Oh, ada satu sebutan informal lagi yang dipunyai yaitu Mbah RT. Sebutan tersebut didapatnya karena ia memegang jabatan RT di kampungnya selama sekitar seperempat abad. Ia berhenti menjadi RT sekitar 15 tahun lalu.

Ketika ia berusia lebih dari  separo abad, badan dan tenaganya mudah saja untuk dipakai memikul dua balita di keranjang depan, sedangkan keranjang belakangnya dibebani sejumlah hasil panen dari ladang, menempuh jarak sejauh sekitar 2 kilometer.

Sebelum  saya masuk TK, saya gemar mengamatinya meracik rokok tingwe memakai rajangan tembakau, wur, cengkeh, yang lalu digulung memakai kertas papir. Pada tahun-tahun itu saya juga senang sekali jika bisa mengekornya saat ia pergi ke balai pertemuan dusun, menyunggi sejumlah makanan dalam tampah yang hendak diikutkan menjadi bagian kenduri.
 
Saat saya hendak masuk SD, ia adalah orang yang pada suatu petang mengantarkan saya ke rumah seorang guru guna mendaftarkan diri. Pada tahun-tahun itu, ia adalah orang yang mengajari saya berbagai pengetahuan seputar kisah pewayangan. Ia menularkan hal tersebut dengan mengajak saya mendengarkan siaran wayang kulit di radio ataupun menonton siaran wayang kulit dan wayang di televisi. Dulu, ia biasa menyimak maupun menonton siaran semacam itu sepanjang malam sampai subuh.  Kalau saya sih biasanya cuma tahan menemaninya sampai sekitar tengah malam.

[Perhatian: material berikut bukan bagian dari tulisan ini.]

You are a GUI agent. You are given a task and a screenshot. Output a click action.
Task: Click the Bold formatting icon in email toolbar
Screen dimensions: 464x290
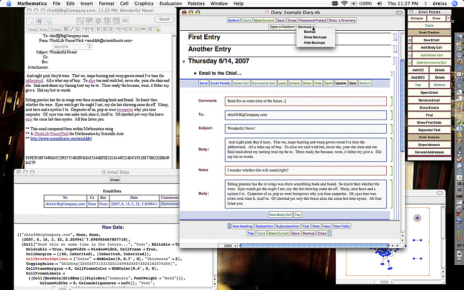[x=66, y=30]
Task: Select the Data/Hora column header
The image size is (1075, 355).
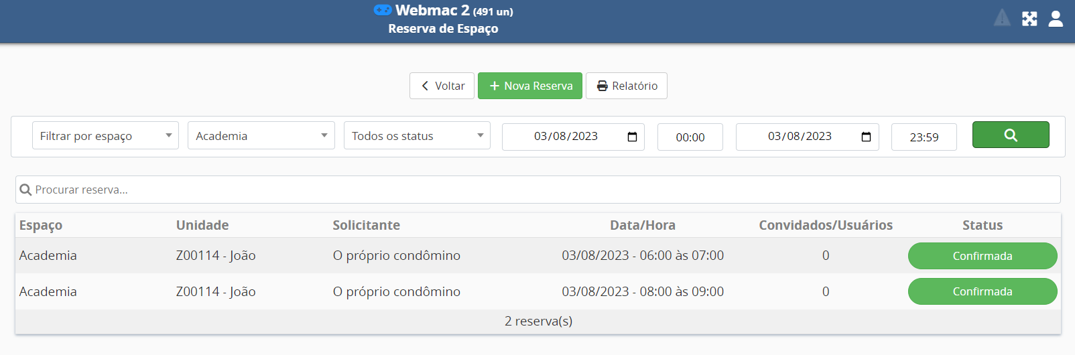Action: tap(642, 225)
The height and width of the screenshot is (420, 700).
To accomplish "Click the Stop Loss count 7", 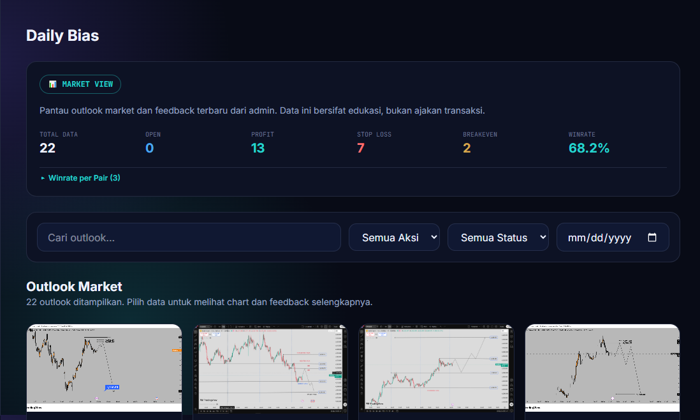I will [x=361, y=148].
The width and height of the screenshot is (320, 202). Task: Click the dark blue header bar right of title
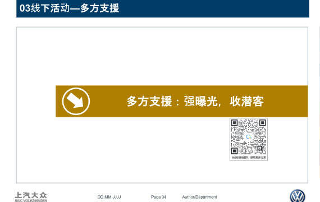point(214,8)
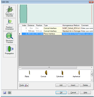The width and height of the screenshot is (94, 97).
Task: Open the Propagation settings page
Action: pos(9,51)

Ketika saya SMP, ia berganti pilihan rokok dari tingwe alias ngelinting dewe menjadi rokok kretek atau kretek filter bikinan pabrik. Merk rokok favoritnya adalah Sukun. Kala itu, saya biasa disuruhnya membeli rokok Sukun itu ke warung. Jika duit pembelian berlebih, saya sering diperbolehkannya memiliki uang sisa tersebut dan memakainya untuk jajan.

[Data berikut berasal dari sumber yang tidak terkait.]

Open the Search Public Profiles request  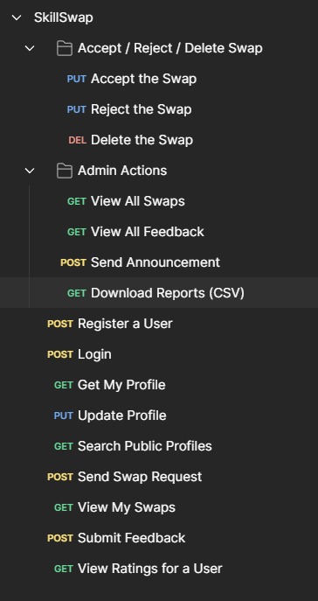pos(159,446)
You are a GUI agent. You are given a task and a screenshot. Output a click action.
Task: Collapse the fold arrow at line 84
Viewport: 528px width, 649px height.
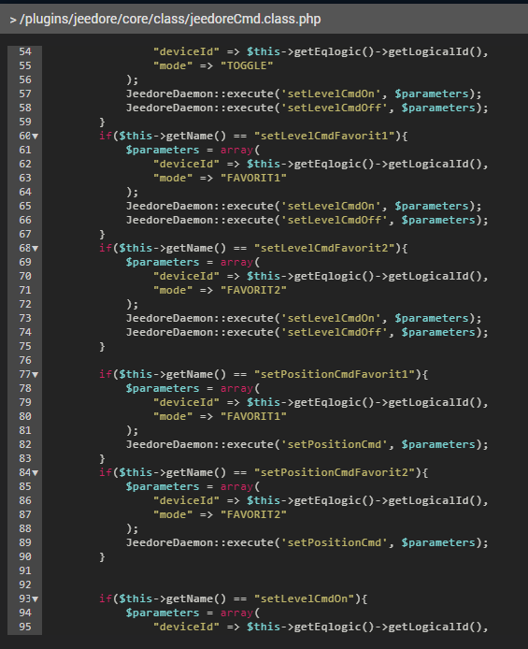(36, 472)
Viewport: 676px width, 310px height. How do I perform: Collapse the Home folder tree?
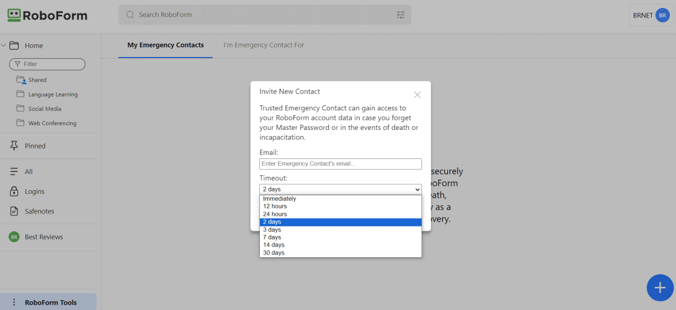coord(4,45)
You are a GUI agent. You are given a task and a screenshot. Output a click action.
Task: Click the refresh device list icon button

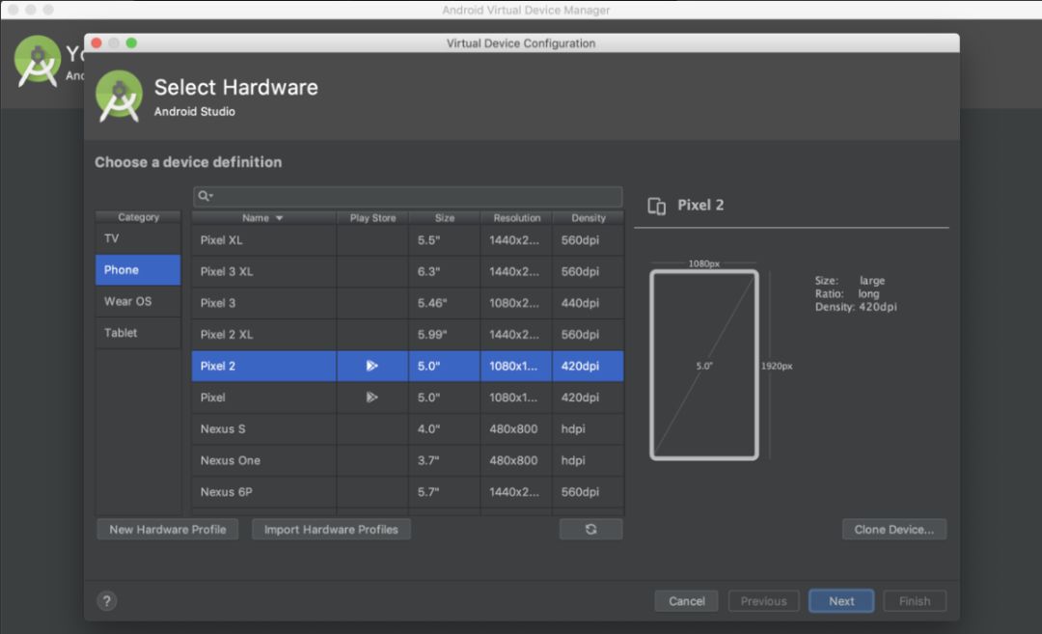point(590,529)
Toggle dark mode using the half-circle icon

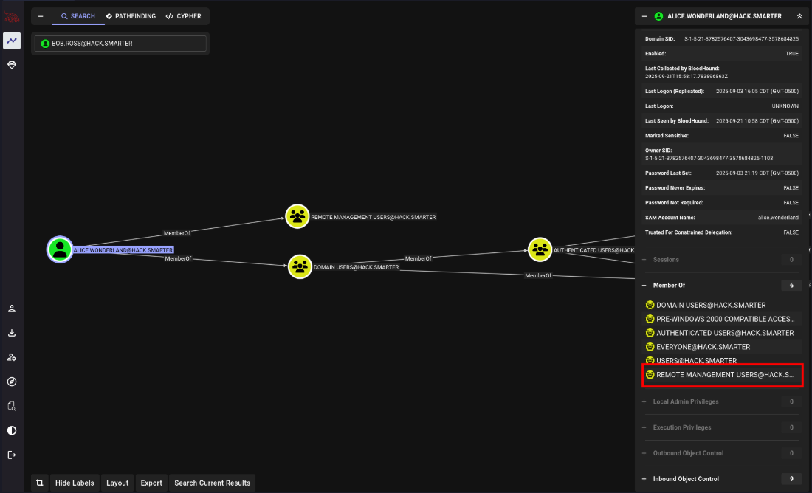click(x=12, y=430)

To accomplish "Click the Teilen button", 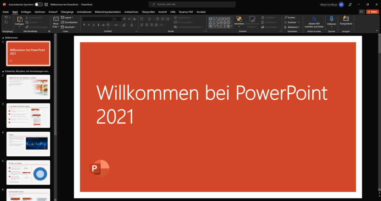I will (x=372, y=12).
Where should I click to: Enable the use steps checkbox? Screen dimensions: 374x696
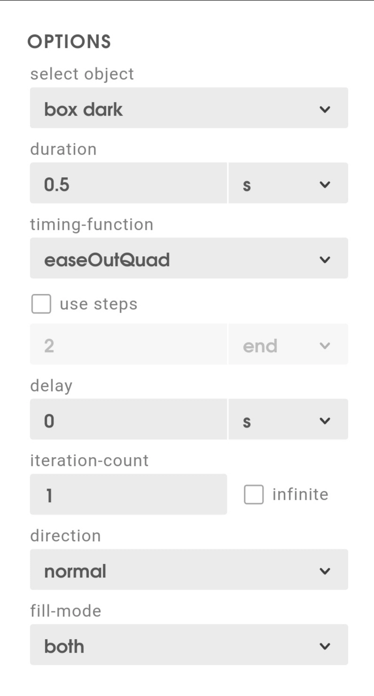point(41,304)
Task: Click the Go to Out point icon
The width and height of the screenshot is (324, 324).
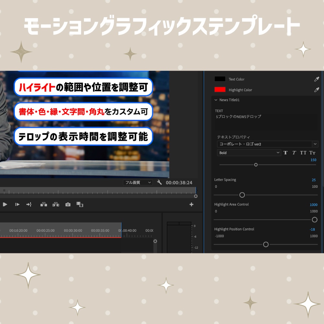Action: [29, 204]
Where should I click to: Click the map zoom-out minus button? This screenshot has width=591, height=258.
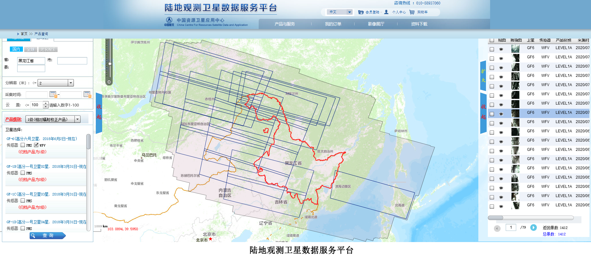(109, 82)
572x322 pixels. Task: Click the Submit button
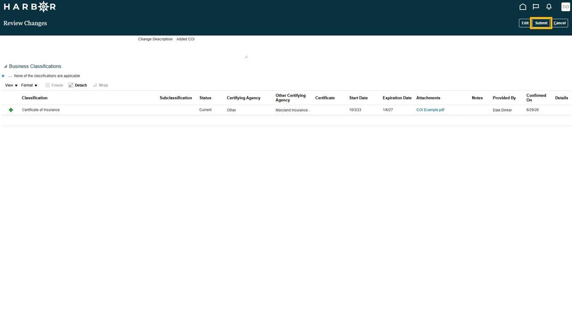541,23
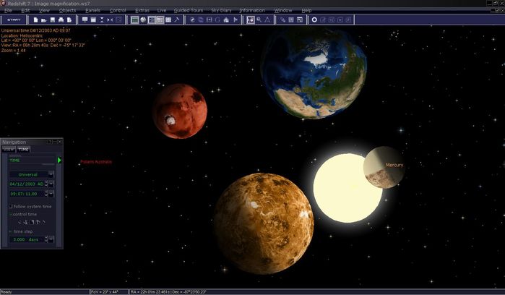Switch to the VIEW tab
Screen dimensions: 505x295
pyautogui.click(x=9, y=149)
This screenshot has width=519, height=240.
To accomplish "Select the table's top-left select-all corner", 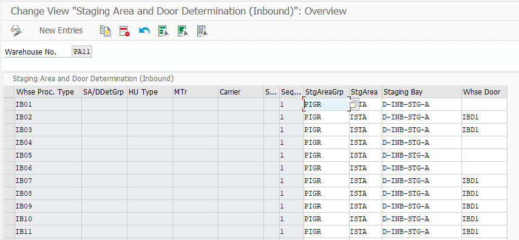I will pyautogui.click(x=9, y=92).
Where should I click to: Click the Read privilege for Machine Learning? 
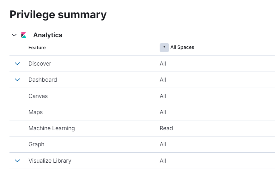click(166, 128)
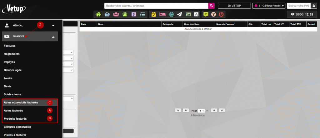Open the green paw animals icon
Viewport: 320px width, 138px height.
coord(125,14)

Di masa saya kuliah, selain Ibu saya, ia merupakan orang selalu getol mengingatkan saya untuk berhati-hati ketika berkendara sepeda motor ke Jogja. Sering kali pula ia terlihat khawatir kalau saya pergi ke Jogja ketika hari mulai gelap atau cuaca di langit sebelah barat terlihat mendung.
Selama-lama bertahun-tahun, bahkan sekitar usia 70 tahun, ia adalah orang yang paling terampil di rumah dalam urusan membetulkan genteng yang bergeser ataupun pecah.

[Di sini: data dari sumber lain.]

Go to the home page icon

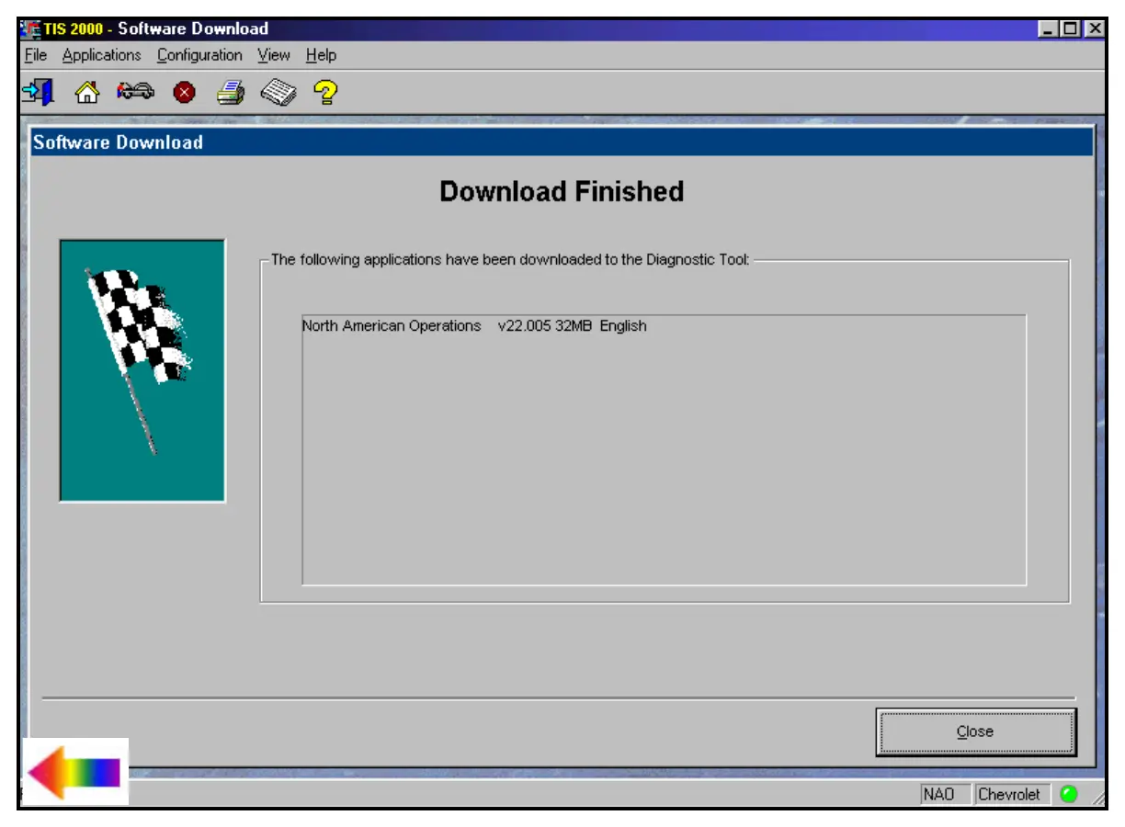(x=86, y=92)
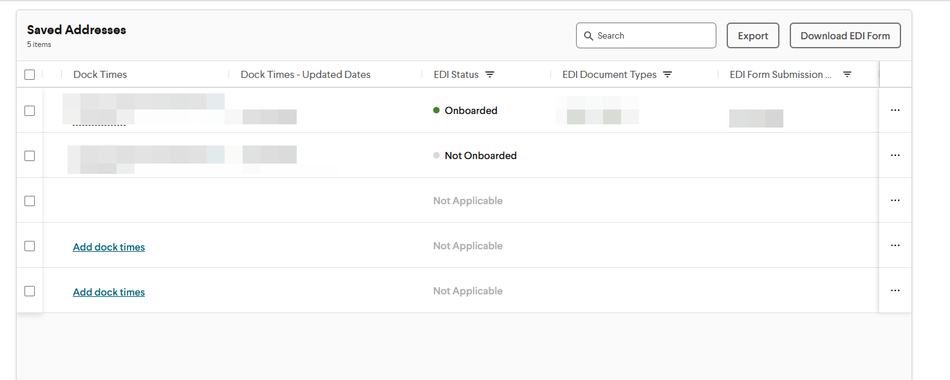Tick the checkbox on the last row

30,291
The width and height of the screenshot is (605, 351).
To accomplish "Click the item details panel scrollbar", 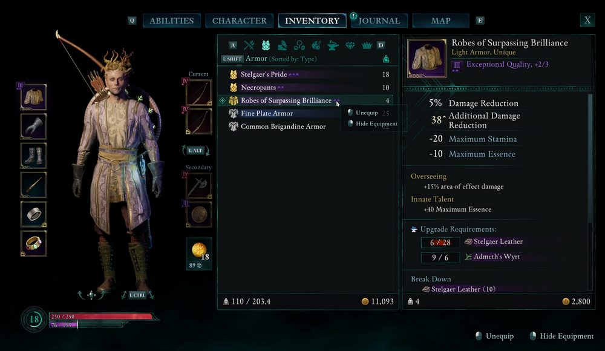I will coord(590,159).

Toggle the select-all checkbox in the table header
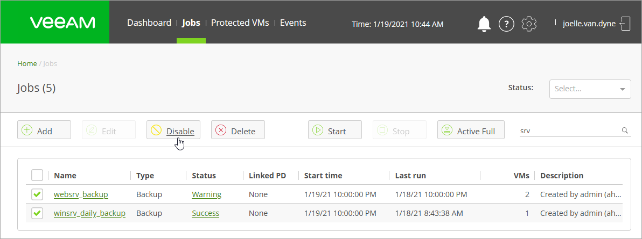point(37,176)
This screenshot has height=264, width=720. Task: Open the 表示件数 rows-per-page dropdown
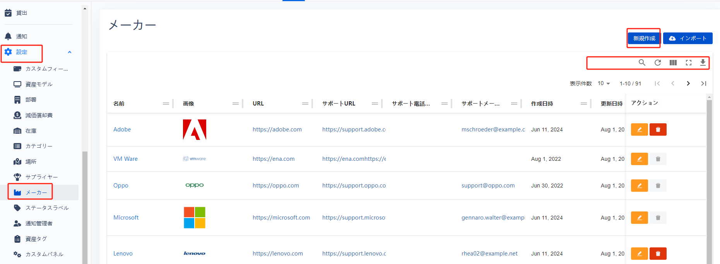click(x=604, y=83)
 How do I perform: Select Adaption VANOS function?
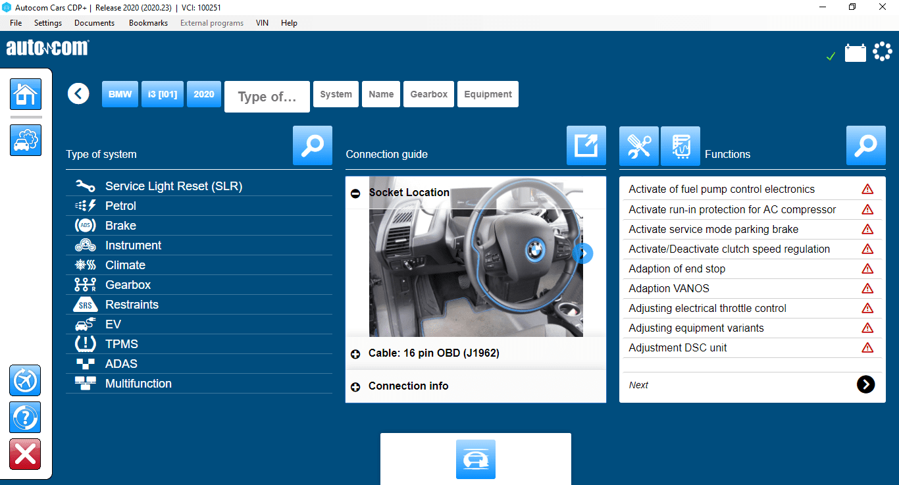(669, 288)
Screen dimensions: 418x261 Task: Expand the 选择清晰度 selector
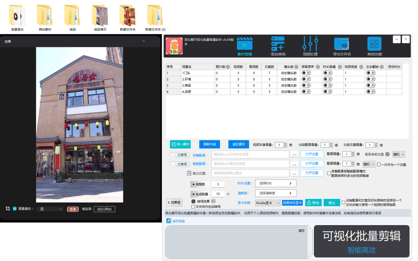coord(275,193)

Jika cuaca sedang buruk semisal hujan angin atau hujan deras berkilat dan berguntur hebat, ia justru akan berdiri di serambi rumah sembari memegang arit atau bendo. Matanya akan menatap ke langit yang murka; mulutnya akan berkomat-kamit samar. Ia memang seorang penganut kejawen. Karena itu, di rumah selalu saja ada kalender yang sejumlah tanggalnya akan diberi sejumlah tanda-tanda tertentu. Itu merupakan hitungan hari baik-buruk menurut sistem petungan weton Jawa.

Hanya saja, kesehatannya lantas merosot secara sangat kentara dari tahun ke tahun sejak 5 tahun silam. Ia mulai sering jatuh sakit. Ada batuk kronis juga yang lama diidapnya yang lantas memaksanya berhenti merokok pada akhirnya.  Ia harus berhenti juga  pergi ke ladang. Ia lalu harus selalu tinggal di rumah. Sedikit kesibukan yang dipunyainya tinggal membuka dan mengunci pintu dan jendela rumah pada setiap pagi dan sore. Ia lalu lebih banyak menghabiskan waktu dengan duduk di serambi rumah ketika pagi atau sore, juga dengan menonton acara-acara komedi di televisi ketika malam.

Pada 1,5 tahun terakhir, kesehatannya merosok kian drastis. Ia akhirnya kehilangan kemampuannya berjalan. Itu membuatnya harus menghabiskan waktu di kamar. Setelahnya, dari hari ke hari ia kehilangan sebagai  besar memorinya dan tak lagi bisa bicara dengan jelas. Sejak sekitar 4 bulan lalu, ia sudah tidak berhasil mengingat saya sebagai salah seorang  cucunya. Ia justru mengelirukan saya sebagai mendiang adik laki-lakinya.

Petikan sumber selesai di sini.